I think the section that compared the Chicago school to the work of Emile Durkheim, widely considered the founder of Sociology, appeals naturally to the Mustacheans.

When I read about "Tiny Detail Exaggeration Syndrome" I thought of Durkheim's "Society of Saints" analogy from that part of the book.

I recommend it to anyone who has ever scratched their head and wondered why some things are crimes (or "crimes") and others are not.

A WorldCat.org link URI to this title in the 6th edition follows:

        http://www.worldcat.org/title/criminology-theory-and-context/oclc/968551840

"In the first place crime is normal because a society exempt from it is utterly impossible. Crime, we have shown elsewhere, consists of an act that offends certain very strong collective sentiments. In a society in which criminal acts are no longer committed, the sentiments they offend would have to be found without exception in all individual consciousness, and they must be found to exist with the same degree as sentiments contrary to them. Assuming that this condition could actually be realized, crime would not thereby disappear; it would only change its form, for the very cause which would thus dry up the sources of criminality would immediately open up new ones....

Imagine a society of saints, a perfect cloister of exemplary individuals. Crimes, properly so called, will there be unknown, but faults which appear venial to the layman will create there the same scandal that the ordinary offense does in ordinary consciousness.

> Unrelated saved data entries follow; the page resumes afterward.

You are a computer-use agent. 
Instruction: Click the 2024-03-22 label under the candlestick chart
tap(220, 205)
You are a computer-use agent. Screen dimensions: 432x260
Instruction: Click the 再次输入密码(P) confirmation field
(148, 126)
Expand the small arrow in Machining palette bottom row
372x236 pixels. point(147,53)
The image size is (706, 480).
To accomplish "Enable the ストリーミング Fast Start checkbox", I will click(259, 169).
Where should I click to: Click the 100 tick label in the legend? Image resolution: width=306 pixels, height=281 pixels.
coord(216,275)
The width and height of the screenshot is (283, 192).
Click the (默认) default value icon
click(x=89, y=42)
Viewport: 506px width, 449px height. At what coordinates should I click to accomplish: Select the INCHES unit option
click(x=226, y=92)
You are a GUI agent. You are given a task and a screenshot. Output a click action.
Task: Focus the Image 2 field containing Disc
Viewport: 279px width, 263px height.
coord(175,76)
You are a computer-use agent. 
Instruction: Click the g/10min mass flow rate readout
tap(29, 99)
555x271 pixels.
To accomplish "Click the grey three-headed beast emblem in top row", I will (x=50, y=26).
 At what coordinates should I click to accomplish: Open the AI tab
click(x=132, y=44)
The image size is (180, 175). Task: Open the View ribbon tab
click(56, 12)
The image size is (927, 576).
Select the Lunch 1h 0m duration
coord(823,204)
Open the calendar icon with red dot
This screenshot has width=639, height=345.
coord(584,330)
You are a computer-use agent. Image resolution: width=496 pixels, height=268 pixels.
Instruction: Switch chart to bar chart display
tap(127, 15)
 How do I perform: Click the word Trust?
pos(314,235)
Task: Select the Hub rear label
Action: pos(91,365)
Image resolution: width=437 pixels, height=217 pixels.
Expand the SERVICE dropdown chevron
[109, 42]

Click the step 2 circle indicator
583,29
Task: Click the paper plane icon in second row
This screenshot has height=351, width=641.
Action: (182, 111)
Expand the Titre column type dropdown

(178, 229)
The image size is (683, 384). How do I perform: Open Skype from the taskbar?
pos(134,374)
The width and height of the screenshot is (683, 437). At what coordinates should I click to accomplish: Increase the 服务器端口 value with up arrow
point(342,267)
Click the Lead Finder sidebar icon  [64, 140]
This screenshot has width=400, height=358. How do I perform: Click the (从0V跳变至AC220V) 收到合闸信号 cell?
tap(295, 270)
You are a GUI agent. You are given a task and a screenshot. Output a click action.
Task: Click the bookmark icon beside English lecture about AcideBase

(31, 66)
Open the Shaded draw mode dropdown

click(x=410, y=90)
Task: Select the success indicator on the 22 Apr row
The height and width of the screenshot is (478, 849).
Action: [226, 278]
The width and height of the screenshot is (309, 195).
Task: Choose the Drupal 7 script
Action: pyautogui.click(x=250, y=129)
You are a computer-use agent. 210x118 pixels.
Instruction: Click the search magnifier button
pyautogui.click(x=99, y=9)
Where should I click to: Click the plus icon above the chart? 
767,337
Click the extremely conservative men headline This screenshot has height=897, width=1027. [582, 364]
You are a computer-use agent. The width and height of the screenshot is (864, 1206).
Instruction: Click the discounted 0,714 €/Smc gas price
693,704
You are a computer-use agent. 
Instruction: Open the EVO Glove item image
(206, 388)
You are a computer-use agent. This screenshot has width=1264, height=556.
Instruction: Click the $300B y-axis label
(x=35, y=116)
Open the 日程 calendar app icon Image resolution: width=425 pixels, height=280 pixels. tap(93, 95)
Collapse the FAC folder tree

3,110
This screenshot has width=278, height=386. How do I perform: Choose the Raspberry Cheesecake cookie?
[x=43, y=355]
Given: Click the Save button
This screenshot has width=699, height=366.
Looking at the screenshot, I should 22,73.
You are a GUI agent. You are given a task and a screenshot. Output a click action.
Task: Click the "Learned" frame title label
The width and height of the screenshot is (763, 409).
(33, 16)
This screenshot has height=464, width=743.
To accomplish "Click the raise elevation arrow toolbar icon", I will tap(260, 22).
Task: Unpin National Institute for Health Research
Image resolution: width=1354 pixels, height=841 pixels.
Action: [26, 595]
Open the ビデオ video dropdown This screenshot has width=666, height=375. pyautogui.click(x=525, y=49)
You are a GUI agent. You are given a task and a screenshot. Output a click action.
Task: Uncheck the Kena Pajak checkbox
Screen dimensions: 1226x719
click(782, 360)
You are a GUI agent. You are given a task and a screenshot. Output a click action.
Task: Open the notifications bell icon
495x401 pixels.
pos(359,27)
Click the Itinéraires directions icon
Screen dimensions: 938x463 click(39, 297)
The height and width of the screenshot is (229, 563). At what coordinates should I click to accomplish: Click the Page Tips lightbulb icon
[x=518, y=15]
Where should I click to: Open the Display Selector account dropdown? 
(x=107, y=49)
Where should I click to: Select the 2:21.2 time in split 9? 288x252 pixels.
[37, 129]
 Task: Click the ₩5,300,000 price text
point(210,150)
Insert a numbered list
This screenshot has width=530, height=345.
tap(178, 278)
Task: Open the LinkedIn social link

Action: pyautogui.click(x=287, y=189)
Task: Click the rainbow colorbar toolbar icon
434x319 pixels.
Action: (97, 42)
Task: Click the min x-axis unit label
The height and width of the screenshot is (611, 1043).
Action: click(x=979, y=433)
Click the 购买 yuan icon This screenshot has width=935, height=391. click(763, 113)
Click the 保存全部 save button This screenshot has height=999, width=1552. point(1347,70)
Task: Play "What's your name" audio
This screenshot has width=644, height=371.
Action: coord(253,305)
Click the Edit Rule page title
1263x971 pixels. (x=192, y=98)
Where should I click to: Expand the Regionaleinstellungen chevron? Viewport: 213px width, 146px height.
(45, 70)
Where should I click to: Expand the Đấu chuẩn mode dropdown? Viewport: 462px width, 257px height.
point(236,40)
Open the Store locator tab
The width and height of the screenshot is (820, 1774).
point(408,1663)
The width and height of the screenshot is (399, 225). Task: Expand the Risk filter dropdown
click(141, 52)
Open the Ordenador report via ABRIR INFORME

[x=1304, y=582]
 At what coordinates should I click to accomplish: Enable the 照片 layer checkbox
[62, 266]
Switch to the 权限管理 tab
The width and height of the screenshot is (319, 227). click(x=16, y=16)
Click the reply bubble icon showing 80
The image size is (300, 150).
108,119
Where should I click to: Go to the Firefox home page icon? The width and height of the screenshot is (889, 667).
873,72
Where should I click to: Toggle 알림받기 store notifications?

If, then, this society has the power to judge and punish, it will define these acts as criminal and will treat them as such. For the same reason, the perfect and upright man judges his smaller failings with a severity that the majority reserve for acts more truly in the nature of an offense. Formerly, acts of violence against persons were more frequent than they are today, because respect for individual dignity was less strong. As this has increased, these crimes have become more rare; and also, many acts violating this sentiment have been introduced into the penal law which were not included there in primitive times.2

In order to exhaust all the hypotheses logically possible, it will perhaps be asked why this unanimity does not extend to all collective sentiments without exception. Why should not even the most feeble sentiment gather enough energy to prevent all dissent? The moral consciousness of the society would be present in its entirety in all the individuals, with a vitality sufficient to prevent all acts offending it--the purely conventional faults as well as the crimes. But a uniformity so universal and absolute is utterly impossible; for the immediate physical milieu in which each one of us is placed, the hereditary antecedents, and the social influences vary from one individual to the next, and consequently diversify consciousness. It is impossible for all to be alike, if oniy because each one has his own organism and that these organisms occupy different areas in space. That is why even among the lower peoples, .where individual originality is very little developed, it nevertheless does exist.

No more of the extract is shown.